▶ _SUPPLIED PASSAGE_
* BEGIN *
It was much harder to get that feel if you _knew_ that you were using a flavor book to recolor a set of rules for a superhero game.  How to get that genre feel?  In addition to all the above-mentioned things, writers of these books often discovered things unique to that genre-- well, perhaps "unique" is too-strong a word.  They discovered things that were taken for granted in the main rules, but that were important to the flavor of a particular setting-- adding new Characteristics is an excellent example, as is Quick Draw and Hip Shot.  So these things were added as additional rules, right there in your genre book.  New Skills, new rules, new ideas-- all designed to custom build your unique genre-themed experience.  Steve Long would again, many years later, do what Harlick had done before him, and compile everything into one vast tome.  But even then, there were genre books.

 

The 5e genre books were full of exposition, and full of examples and ideas....  But they just didn't have the same feel as the 4e books.  The tiny print, the pages crammed with information overload, the general "sameness" of each book.  In spite of all the new genre books-- most of them larger than the entire Fourth Edition!-- they simply didn't have the same feel as those old books.  At the end of the day, they were exhaustive setting books.  There were a few new things here and there-- a new modifier or two, that sort of thing.  But there was just a bit of flavor missing.  Not the fault of Mr. Long, to be sure.  It felt more like his desire to cram in as much information as he could, as much finite detail as possible, was simply...  overwhelming.  There was just too much to make for fun light reading.  To be completely fair, they are _all_ far and above what I could have done; I lack the Speed Reading and Speed Writing perks that Mr. Long is blessed with, and they perfectly suit his "Research: 23-- " Skill Rolls.  I will also say, that in spite of my less-than-love for Fantasy, Tuala Morn was probably the most perfect support book written for 5e.  (I know: it's not a genre book; I hold it up as an example because, if I remember correctly, Mr. Long wrote it, and it was wonderful.  I want it to be abundantly clear that I am _not_ criticizing the most over-worked man in the gaming industry.  He's awesome!  We just have different tastes in books.  Period.)
* END *
▶ _DATASET EXTRACT_
* BEGIN *
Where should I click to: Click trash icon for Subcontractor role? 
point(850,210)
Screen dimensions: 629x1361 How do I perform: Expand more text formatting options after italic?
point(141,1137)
* END *
* BEGIN *
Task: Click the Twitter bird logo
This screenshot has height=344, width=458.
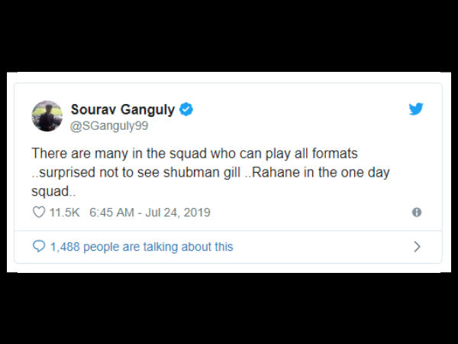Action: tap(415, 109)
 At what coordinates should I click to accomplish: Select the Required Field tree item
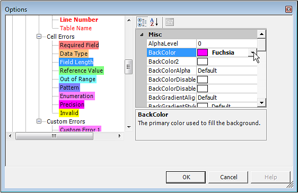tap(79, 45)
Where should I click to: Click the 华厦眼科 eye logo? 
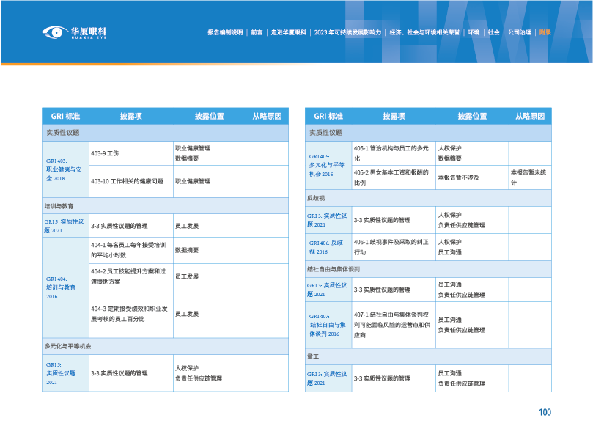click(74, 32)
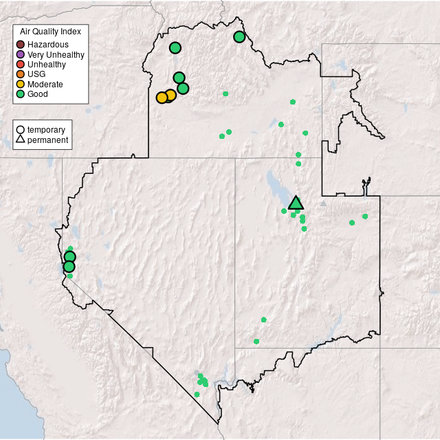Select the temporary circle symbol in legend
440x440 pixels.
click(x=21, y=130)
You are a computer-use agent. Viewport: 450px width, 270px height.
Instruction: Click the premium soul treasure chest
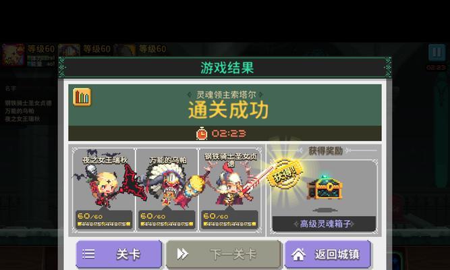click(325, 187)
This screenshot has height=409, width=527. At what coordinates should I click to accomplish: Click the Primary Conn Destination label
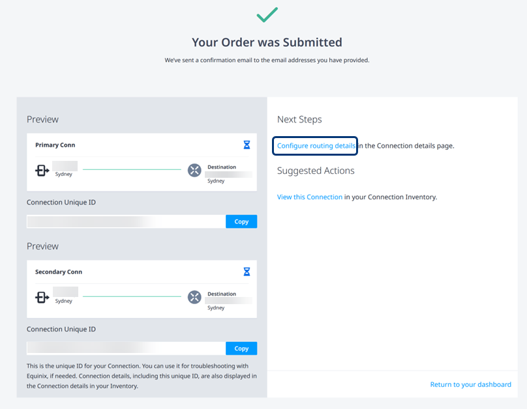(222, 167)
* END *
▶ _TASK LIST_
A. The passage on genre books uses game terms to describe Mr. Long. List every perk and Skill Roll it credits him with.
B. Write out the stretch of the genre-books passage from "It was much" through "were genre books.", copying it word for word.

▶ _COMPLETED EXERCISE_
A.
- Speed Reading (perk)
- Speed Writing (perk)
- "Research: 23-- " (Skill Roll)

B.
It was much harder to get that feel if you _knew_ that you were using a flavor book to recolor a set of rules for a superhero game.  How to get that genre feel?  In addition to all the above-mentioned things, writers of these books often discovered things unique to that genre-- well, perhaps "unique" is too-strong a word.  They discovered things that were taken for granted in the main rules, but that were important to the flavor of a particular setting-- adding new Characteristics is an excellent example, as is Quick Draw and Hip Shot.  So these things were added as additional rules, right there in your genre book.  New Skills, new rules, new ideas-- all designed to custom build your unique genre-themed experience.  Steve Long would again, many years later, do what Harlick had done before him, and compile everything into one vast tome.  But even then, there were genre books.